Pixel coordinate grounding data
____________________
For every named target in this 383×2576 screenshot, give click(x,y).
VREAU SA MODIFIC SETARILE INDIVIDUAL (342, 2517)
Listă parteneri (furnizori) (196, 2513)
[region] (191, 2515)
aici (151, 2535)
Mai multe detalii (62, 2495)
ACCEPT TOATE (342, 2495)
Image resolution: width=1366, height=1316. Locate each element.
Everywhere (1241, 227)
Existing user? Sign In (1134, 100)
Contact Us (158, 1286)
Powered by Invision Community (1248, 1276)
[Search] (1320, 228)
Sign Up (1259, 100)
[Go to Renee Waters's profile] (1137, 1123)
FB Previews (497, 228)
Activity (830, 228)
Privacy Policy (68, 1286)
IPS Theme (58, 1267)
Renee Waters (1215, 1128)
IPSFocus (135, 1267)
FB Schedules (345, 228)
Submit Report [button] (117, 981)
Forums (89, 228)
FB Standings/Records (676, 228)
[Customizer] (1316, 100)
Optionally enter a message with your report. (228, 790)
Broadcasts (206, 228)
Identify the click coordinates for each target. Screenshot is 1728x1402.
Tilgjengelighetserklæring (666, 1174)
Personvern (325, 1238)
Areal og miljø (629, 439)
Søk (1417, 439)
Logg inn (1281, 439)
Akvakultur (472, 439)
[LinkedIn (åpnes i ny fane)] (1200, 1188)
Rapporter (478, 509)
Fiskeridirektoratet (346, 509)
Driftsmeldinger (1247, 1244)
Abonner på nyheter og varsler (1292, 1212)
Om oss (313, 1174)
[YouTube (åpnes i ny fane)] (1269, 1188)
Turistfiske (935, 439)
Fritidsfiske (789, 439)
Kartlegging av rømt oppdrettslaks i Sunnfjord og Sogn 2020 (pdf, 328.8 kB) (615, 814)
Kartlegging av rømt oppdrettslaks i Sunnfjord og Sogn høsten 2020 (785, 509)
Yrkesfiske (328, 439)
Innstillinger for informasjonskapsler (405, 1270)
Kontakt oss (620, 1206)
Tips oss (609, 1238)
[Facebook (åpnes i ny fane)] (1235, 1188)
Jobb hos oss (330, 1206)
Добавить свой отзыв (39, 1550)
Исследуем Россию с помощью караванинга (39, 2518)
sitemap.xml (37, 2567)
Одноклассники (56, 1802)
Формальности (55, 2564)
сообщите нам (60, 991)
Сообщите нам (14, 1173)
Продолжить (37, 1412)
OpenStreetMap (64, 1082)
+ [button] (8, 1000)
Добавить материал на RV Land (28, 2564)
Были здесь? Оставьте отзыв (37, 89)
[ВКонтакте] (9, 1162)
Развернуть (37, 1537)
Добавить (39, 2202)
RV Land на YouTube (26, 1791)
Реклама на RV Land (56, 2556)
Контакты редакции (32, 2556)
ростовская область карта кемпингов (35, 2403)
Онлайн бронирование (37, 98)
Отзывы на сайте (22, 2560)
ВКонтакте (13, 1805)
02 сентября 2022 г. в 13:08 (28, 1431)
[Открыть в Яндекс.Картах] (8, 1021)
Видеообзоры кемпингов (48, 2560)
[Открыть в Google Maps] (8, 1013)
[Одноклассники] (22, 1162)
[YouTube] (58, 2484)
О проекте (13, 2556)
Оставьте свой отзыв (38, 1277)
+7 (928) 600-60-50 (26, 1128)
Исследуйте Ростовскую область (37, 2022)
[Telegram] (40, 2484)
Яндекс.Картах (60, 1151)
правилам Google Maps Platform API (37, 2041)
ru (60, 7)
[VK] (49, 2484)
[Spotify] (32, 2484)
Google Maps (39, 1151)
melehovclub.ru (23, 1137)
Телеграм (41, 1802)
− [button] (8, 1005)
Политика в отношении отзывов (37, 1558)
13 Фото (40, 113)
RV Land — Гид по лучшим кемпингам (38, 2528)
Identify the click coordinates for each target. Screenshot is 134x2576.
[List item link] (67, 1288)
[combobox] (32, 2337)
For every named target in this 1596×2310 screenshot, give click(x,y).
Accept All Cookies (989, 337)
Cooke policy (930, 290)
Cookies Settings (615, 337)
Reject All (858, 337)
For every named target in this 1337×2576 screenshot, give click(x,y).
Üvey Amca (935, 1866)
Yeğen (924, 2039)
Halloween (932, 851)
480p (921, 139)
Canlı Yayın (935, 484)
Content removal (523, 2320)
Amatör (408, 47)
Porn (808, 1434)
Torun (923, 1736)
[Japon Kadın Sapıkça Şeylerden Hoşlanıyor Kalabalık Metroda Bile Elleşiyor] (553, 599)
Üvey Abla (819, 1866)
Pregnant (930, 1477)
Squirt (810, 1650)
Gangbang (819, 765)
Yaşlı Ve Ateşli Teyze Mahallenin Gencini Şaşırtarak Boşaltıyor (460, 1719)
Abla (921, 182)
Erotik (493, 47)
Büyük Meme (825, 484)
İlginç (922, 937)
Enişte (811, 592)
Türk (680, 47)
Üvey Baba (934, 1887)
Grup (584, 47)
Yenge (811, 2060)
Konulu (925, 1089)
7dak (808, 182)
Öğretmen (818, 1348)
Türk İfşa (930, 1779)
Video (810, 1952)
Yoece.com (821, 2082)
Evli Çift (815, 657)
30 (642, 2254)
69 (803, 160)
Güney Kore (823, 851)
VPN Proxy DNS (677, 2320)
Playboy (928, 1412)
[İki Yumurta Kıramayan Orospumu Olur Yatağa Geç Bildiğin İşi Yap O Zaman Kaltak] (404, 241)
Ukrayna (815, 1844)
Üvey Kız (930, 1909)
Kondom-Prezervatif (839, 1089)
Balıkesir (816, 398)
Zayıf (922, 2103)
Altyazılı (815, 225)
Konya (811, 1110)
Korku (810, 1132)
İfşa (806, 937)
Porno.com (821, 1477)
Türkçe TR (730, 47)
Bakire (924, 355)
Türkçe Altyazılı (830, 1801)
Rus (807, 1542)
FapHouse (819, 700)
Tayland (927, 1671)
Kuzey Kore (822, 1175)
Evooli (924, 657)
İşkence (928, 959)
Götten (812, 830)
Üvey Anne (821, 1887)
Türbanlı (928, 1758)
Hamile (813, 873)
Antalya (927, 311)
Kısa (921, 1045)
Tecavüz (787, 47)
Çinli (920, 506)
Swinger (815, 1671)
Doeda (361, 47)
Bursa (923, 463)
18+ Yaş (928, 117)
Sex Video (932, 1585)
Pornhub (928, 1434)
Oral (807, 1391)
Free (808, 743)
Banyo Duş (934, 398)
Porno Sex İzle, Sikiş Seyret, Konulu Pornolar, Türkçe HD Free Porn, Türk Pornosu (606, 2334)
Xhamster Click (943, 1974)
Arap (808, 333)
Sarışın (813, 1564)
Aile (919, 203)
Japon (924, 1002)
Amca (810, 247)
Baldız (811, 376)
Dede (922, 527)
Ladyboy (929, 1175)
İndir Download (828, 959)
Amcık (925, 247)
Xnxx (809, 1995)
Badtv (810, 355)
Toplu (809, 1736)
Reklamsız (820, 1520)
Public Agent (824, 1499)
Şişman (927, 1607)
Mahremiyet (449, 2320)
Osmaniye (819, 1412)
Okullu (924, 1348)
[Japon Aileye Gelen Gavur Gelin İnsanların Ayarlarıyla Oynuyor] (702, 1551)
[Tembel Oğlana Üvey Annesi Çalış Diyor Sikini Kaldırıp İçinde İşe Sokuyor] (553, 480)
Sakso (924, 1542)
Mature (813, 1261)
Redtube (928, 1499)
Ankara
____________________
Please give back all of the records exactly as written.

For every named target in this 383×2576 screenshot, give click(x,y).
VREAU SA MODIFIC SETARILE INDIVIDUAL (342, 2517)
Listă parteneri (furnizori) (196, 2513)
[region] (191, 2515)
aici (151, 2535)
Mai multe detalii (62, 2495)
ACCEPT TOATE (342, 2495)
Image resolution: width=1366, height=1316. Locate each element.
Everywhere (1241, 227)
Existing user? Sign In (1134, 100)
Contact Us (158, 1286)
Powered by Invision Community (1248, 1276)
[Search] (1320, 228)
Sign Up (1259, 100)
[Go to Renee Waters's profile] (1137, 1123)
FB Previews (497, 228)
Activity (830, 228)
Privacy Policy (68, 1286)
IPS Theme (58, 1267)
Renee Waters (1215, 1128)
IPSFocus (135, 1267)
FB Schedules (345, 228)
Submit Report [button] (117, 981)
Forums (89, 228)
FB Standings/Records (676, 228)
[Customizer] (1316, 100)
Optionally enter a message with your report. (228, 790)
Broadcasts (206, 228)
Identify the click coordinates for each target. Screenshot is 1728x1402.
Tilgjengelighetserklæring (666, 1174)
Personvern (325, 1238)
Areal og miljø (629, 439)
Søk (1417, 439)
Logg inn (1281, 439)
Akvakultur (472, 439)
[LinkedIn (åpnes i ny fane)] (1200, 1188)
Rapporter (478, 509)
Fiskeridirektoratet (346, 509)
Driftsmeldinger (1247, 1244)
Abonner på nyheter og varsler (1292, 1212)
Om oss (313, 1174)
[YouTube (åpnes i ny fane)] (1269, 1188)
Turistfiske (935, 439)
Fritidsfiske (789, 439)
Kartlegging av rømt oppdrettslaks i Sunnfjord og Sogn 2020 (pdf, 328.8 kB) (615, 814)
Kartlegging av rømt oppdrettslaks i Sunnfjord og Sogn høsten 2020 (785, 509)
Yrkesfiske (328, 439)
Innstillinger for informasjonskapsler (405, 1270)
Kontakt oss (620, 1206)
Tips oss (609, 1238)
[Facebook (åpnes i ny fane)] (1235, 1188)
Jobb hos oss (330, 1206)
Добавить свой отзыв (39, 1550)
Исследуем Россию с помощью караванинга (39, 2518)
sitemap.xml (37, 2567)
Одноклассники (56, 1802)
Формальности (55, 2564)
сообщите нам (60, 991)
Сообщите нам (14, 1173)
Продолжить (37, 1412)
OpenStreetMap (64, 1082)
+ [button] (8, 1000)
Добавить материал на RV Land (28, 2564)
Были здесь? Оставьте отзыв (37, 89)
[ВКонтакте] (9, 1162)
Развернуть (37, 1537)
Добавить (39, 2202)
RV Land на YouTube (26, 1791)
Реклама на RV Land (56, 2556)
Контакты редакции (32, 2556)
ростовская область карта кемпингов (35, 2403)
Онлайн бронирование (37, 98)
Отзывы на сайте (22, 2560)
ВКонтакте (13, 1805)
02 сентября 2022 г. в 13:08 (28, 1431)
[Открыть в Яндекс.Картах] (8, 1021)
Видеообзоры кемпингов (48, 2560)
[Открыть в Google Maps] (8, 1013)
[Одноклассники] (22, 1162)
[YouTube] (58, 2484)
О проекте (13, 2556)
Оставьте свой отзыв (38, 1277)
+7 (928) 600-60-50 (26, 1128)
Исследуйте Ростовскую область (37, 2022)
[Telegram] (40, 2484)
Яндекс.Картах (60, 1151)
правилам Google Maps Platform API (37, 2041)
ru (60, 7)
[VK] (49, 2484)
[Spotify] (32, 2484)
Google Maps (39, 1151)
melehovclub.ru (23, 1137)
Телеграм (41, 1802)
− [button] (8, 1005)
Политика в отношении отзывов (37, 1558)
13 Фото (40, 113)
RV Land — Гид по лучшим кемпингам (38, 2528)
Identify the click coordinates for each target. Screenshot is 134x2576.
[List item link] (67, 1288)
[combobox] (32, 2337)
For every named target in this 1596×2310 screenshot, give click(x,y).
Accept All Cookies (989, 337)
Cooke policy (930, 290)
Cookies Settings (615, 337)
Reject All (858, 337)
For every named target in this 1337×2576 screenshot, give click(x,y).
Üvey Amca (935, 1866)
Yeğen (924, 2039)
Halloween (932, 851)
480p (921, 139)
Canlı Yayın (935, 484)
Content removal (523, 2320)
Amatör (408, 47)
Porn (808, 1434)
Torun (923, 1736)
[Japon Kadın Sapıkça Şeylerden Hoşlanıyor Kalabalık Metroda Bile Elleşiyor] (553, 599)
Üvey Abla (819, 1866)
Pregnant (930, 1477)
Squirt (810, 1650)
Gangbang (819, 765)
Yaşlı Ve Ateşli Teyze Mahallenin Gencini Şaşırtarak Boşaltıyor (460, 1719)
Abla (921, 182)
Erotik (493, 47)
Büyük Meme (825, 484)
İlginç (922, 937)
Enişte (811, 592)
Türk (680, 47)
Üvey Baba (934, 1887)
Grup (584, 47)
Yenge (811, 2060)
Konulu (925, 1089)
7dak (808, 182)
Öğretmen (818, 1348)
Türk İfşa (930, 1779)
Video (810, 1952)
Yoece.com (821, 2082)
Evli Çift (815, 657)
30 (642, 2254)
69 (803, 160)
Güney Kore (823, 851)
VPN Proxy DNS (677, 2320)
Playboy (928, 1412)
[İki Yumurta Kıramayan Orospumu Olur Yatağa Geç Bildiğin İşi Yap O Zaman Kaltak] (404, 241)
Ukrayna (815, 1844)
Üvey Kız (930, 1909)
Kondom-Prezervatif (839, 1089)
Balıkesir (816, 398)
Zayıf (922, 2103)
Altyazılı (815, 225)
Konya (811, 1110)
Korku (810, 1132)
İfşa (806, 937)
Porno.com (821, 1477)
Türkçe TR (730, 47)
Bakire (924, 355)
Türkçe Altyazılı (830, 1801)
Rus (807, 1542)
FapHouse (819, 700)
Tayland (927, 1671)
Kuzey Kore (822, 1175)
Evooli (924, 657)
İşkence (928, 959)
Götten (812, 830)
Üvey Anne (821, 1887)
Türbanlı (928, 1758)
Hamile (813, 873)
Antalya (927, 311)
Kısa (921, 1045)
Tecavüz (787, 47)
Çinli (920, 506)
Swinger (815, 1671)
Doeda (361, 47)
Bursa (923, 463)
18+ Yaş (928, 117)
Sex Video (932, 1585)
Pornhub (928, 1434)
Oral (807, 1391)
Free (808, 743)
Banyo Duş (934, 398)
Porno Sex İzle, Sikiş Seyret, Konulu Pornolar, Türkçe HD Free Porn, Türk Pornosu (606, 2334)
Xhamster Click (943, 1974)
Arap (808, 333)
Sarışın (813, 1564)
Aile (919, 203)
Japon (924, 1002)
Amca (810, 247)
Baldız (811, 376)
Dede (922, 527)
Ladyboy (929, 1175)
İndir Download (828, 959)
Amcık (925, 247)
Xnxx (809, 1995)
Badtv (810, 355)
Toplu (809, 1736)
Reklamsız (820, 1520)
Public Agent (824, 1499)
Şişman (927, 1607)
Mahremiyet (449, 2320)
Osmaniye (819, 1412)
Okullu (924, 1348)
[Japon Aileye Gelen Gavur Gelin İnsanların Ayarlarıyla Oynuyor] (702, 1551)
[Tembel Oğlana Üvey Annesi Çalış Diyor Sikini Kaldırıp İçinde İşe Sokuyor] (553, 480)
Sakso (924, 1542)
Mature (813, 1261)
Redtube (928, 1499)
Ankara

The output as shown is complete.